(Collected data entries)
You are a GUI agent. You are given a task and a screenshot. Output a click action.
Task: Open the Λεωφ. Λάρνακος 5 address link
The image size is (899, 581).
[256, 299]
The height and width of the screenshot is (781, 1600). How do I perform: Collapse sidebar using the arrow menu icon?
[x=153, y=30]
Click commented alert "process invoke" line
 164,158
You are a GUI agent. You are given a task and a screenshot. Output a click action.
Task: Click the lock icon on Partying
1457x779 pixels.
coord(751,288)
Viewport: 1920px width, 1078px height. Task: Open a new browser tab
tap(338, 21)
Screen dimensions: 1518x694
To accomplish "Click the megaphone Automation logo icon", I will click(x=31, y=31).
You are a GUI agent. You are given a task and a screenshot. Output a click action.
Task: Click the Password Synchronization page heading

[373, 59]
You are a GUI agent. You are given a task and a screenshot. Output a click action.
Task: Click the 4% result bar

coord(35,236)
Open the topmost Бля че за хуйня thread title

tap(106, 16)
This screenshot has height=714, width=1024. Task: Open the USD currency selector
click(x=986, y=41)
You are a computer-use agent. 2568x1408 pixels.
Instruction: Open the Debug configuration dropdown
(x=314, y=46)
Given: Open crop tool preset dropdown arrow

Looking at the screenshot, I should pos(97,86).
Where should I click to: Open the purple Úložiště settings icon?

▶ WHAT IS BEING ASKED
Set down all of the entries exactly, please.

▶ RESULT OF THIS EXERCISE
You are a GUI agent. You are given a task and a screenshot. Output a click action.
Task: Open the Λεωφ. Λάρνακος 5 address link
The image size is (899, 581).
[256, 299]
The height and width of the screenshot is (781, 1600). How do I perform: Collapse sidebar using the arrow menu icon?
[x=153, y=30]
Click commented alert "process invoke" line
 164,158
You are a GUI agent. You are given a task and a screenshot. Output a click action.
Task: Click the lock icon on Partying
1457x779 pixels.
coord(751,288)
Viewport: 1920px width, 1078px height. Task: Open a new browser tab
tap(338, 21)
Screen dimensions: 1518x694
To accomplish "Click the megaphone Automation logo icon", I will click(x=31, y=31).
You are a GUI agent. You are given a task and a screenshot. Output a click action.
Task: Click the Password Synchronization page heading

[373, 59]
You are a GUI agent. You are given a task and a screenshot. Output a click action.
Task: Click the 4% result bar

coord(35,236)
Open the topmost Бля че за хуйня thread title

tap(106, 16)
This screenshot has height=714, width=1024. Task: Open the USD currency selector
click(x=986, y=41)
You are a computer-use agent. 2568x1408 pixels.
Instruction: Open the Debug configuration dropdown
(x=314, y=46)
Given: Open crop tool preset dropdown arrow

Looking at the screenshot, I should pos(97,86).
Where should I click to: Open the purple Úložiště settings icon?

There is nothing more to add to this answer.